O dedo do ladrão

Aborrecido, sonolento, um homem esperava no banco dos réus a sua vez. A manhã estava a ficar comprida, com um caso de vizinhança amarga entre um segundo e um quinto andar de prédio, acusações de barulho fora de horas que acabam em insultos, ameaças, às vezes violência corporal. Eu escutava as testemunhas e lembrava-me de um caso antigo no tribunal em que um jovem acabara a morder a sua vizinha de cima por culpa do cão da vizinha sempre lhe ladrar e tentar morder. Tendo já visto uma coisa assim – um degrau acima da já gasta notícia do homem que morde o cão – confirmamos que os prédios são organismos vivos que, envenenados pelos pés (a cave), podem ficar doentes do sótão, e vice-versa.
Nesta manhã comprida, o homem no banco dos réus bocejava, encolhia e esticava o pescoço de pato no blusão de ganga. Às vezes, como é natural nos intervalos mais pasmosos da vida, observava as mãos, cruzava os dedos, raspava umas nas outras as unhas escuras. Uma pessoa consegue olhar as próprias mãos e pensar por um momento que estas não lhe pertencem, que são de outra pessoa, como naqueles filmes de terror em que um honesto cidadão amputado ganha numa cirurgia a mão de um assassino… e acaba a estrangular-se a si mesmo.
Mas eram suas as mãos, como se percebeu quando o homem foi julgado.

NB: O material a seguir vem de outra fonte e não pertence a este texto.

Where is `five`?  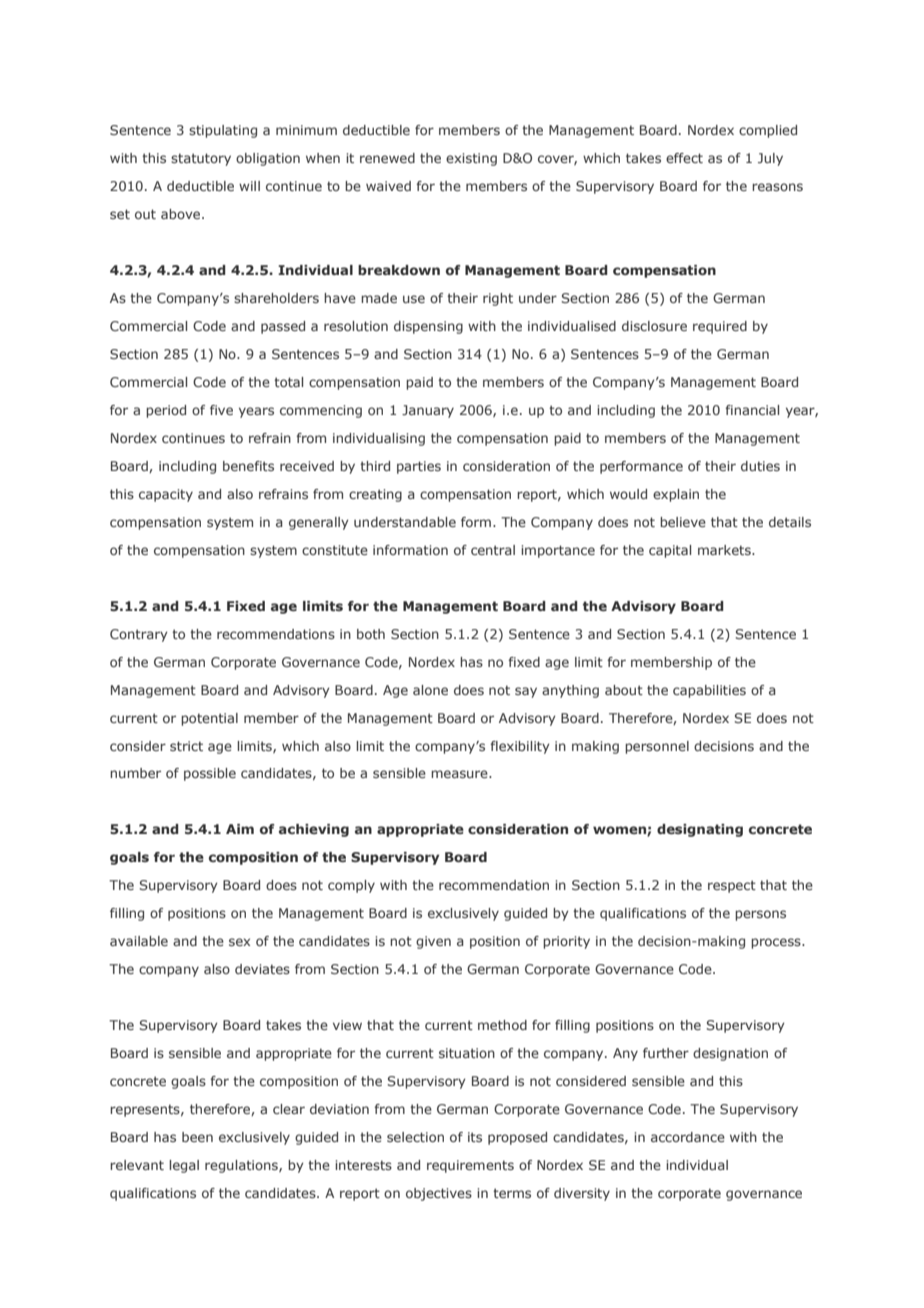
five is located at coordinates (221, 410).
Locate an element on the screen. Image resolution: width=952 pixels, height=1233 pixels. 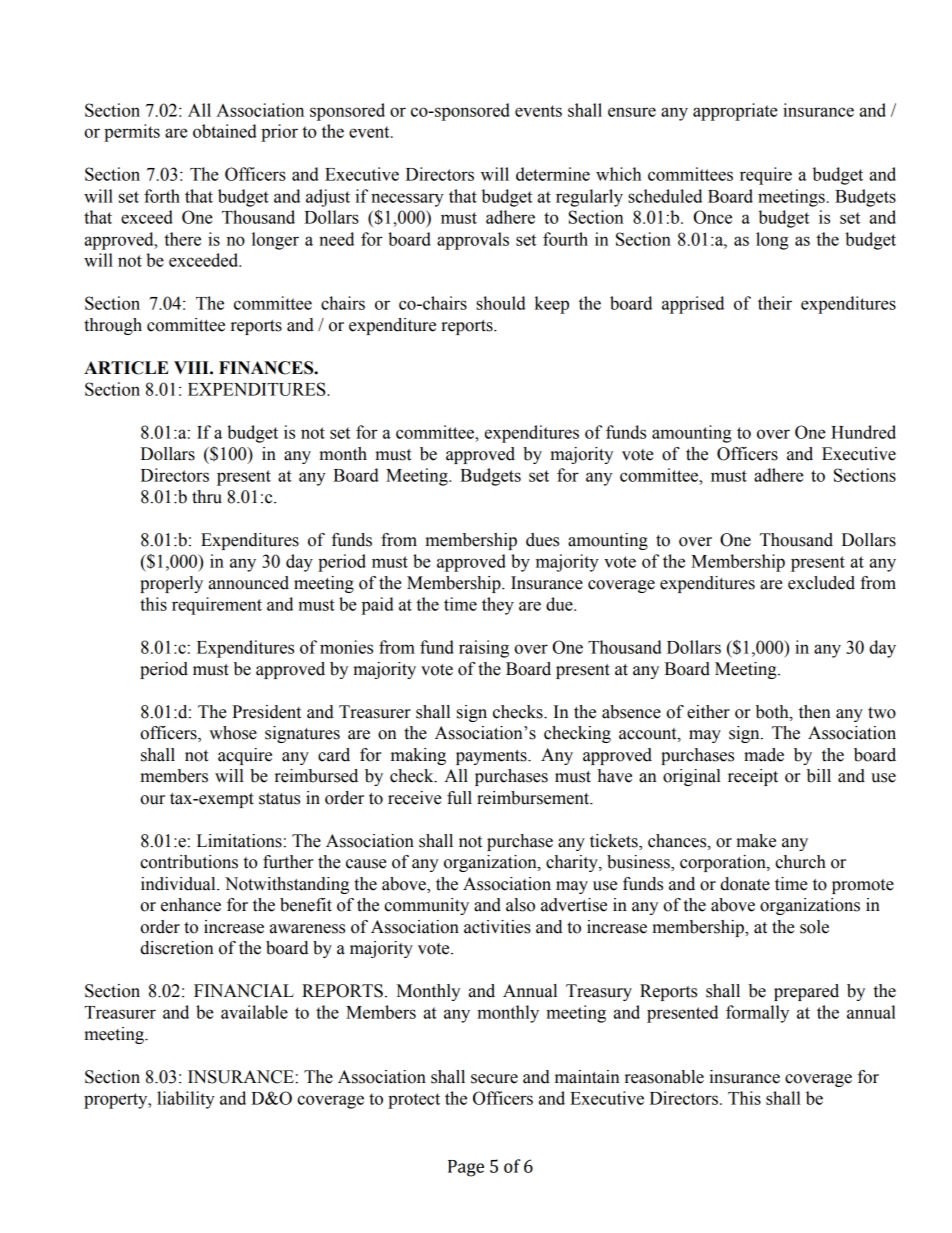
reasonable is located at coordinates (664, 1077).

O caso tinha a ver com a identificação dos dedos. Pela segunda vez em dois anos, explicou-lhe a juíza, as impressões digitais do arguido tinham sido encontradas em situações semelhantes: assalto a um cabeleireiro de bairro. O crime mostrava regularidade e até grau de planeamento: de madrugada, uma pedra grande atirada contra o vidro da montra, seguido do roubo de champôs, cremes, cosméticos, o que apanhasse antes de fugir.

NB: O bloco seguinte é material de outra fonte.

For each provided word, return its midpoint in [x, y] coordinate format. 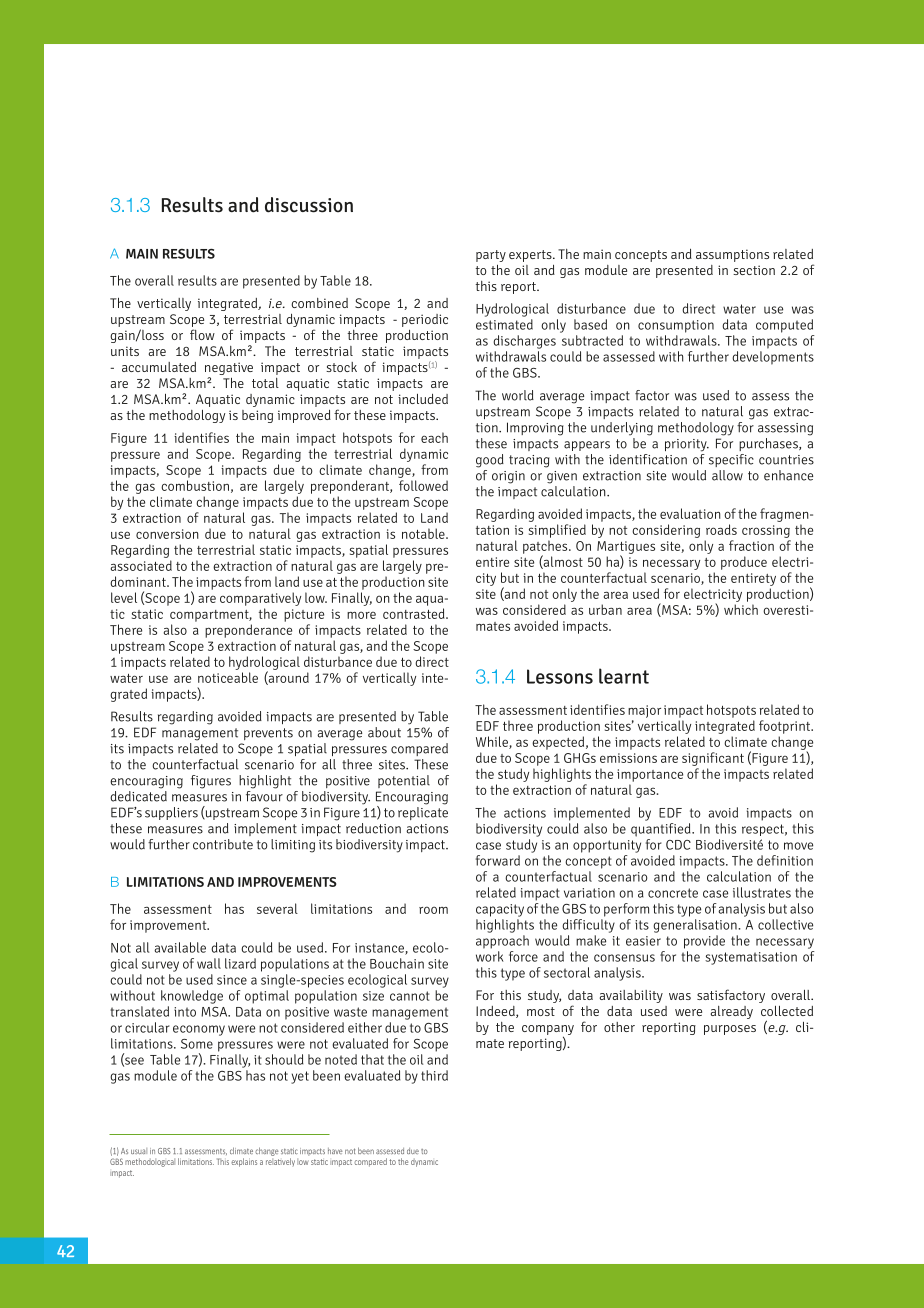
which [741, 609]
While [493, 742]
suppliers [171, 813]
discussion [309, 205]
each [434, 437]
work [489, 956]
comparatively [260, 599]
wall [209, 963]
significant [713, 759]
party [491, 256]
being [257, 416]
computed [784, 326]
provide [704, 942]
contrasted [415, 613]
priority [687, 445]
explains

Nada filmado, sem testemunhas. Mas o homem não usa luvas e tem azar ou é desastrado – um grau de esquizofrenia foi citado na acusação -, porque sempre se corta num vidro. E depois coloca o indicador em qualquer superfície, como se renovasse o seu cartão de cidadão (ou de ladrão).
– Deseja falar sobre o assunto?
– Não.
Desde os Antigos se sabe que um ser humano nasce com um desenho digital único, um dactilograma formado pelas papilas da pele na almofada dos dedos. Ninguém no mundo terá uma igual, nem sequer um gémeo verdadeiro. Todas a ressumarem pequenas doses de suor e gordura, que deixam marcas onde tocam. No século XIX, o politalentoso matemático, psicólogo e sociólogo Francis Galton, primo de Charles Darwin, elevou o estudo a um nível científico (também inventou a palavra “eugenia”, apuramento das características genéticas que levaria às sinistras interpretações nazis, mas essa é outra conversa). O trabalho de Galton permitiu que, em 1902, em França, fosse condenado o primeiro detido com base nas impressões digitais.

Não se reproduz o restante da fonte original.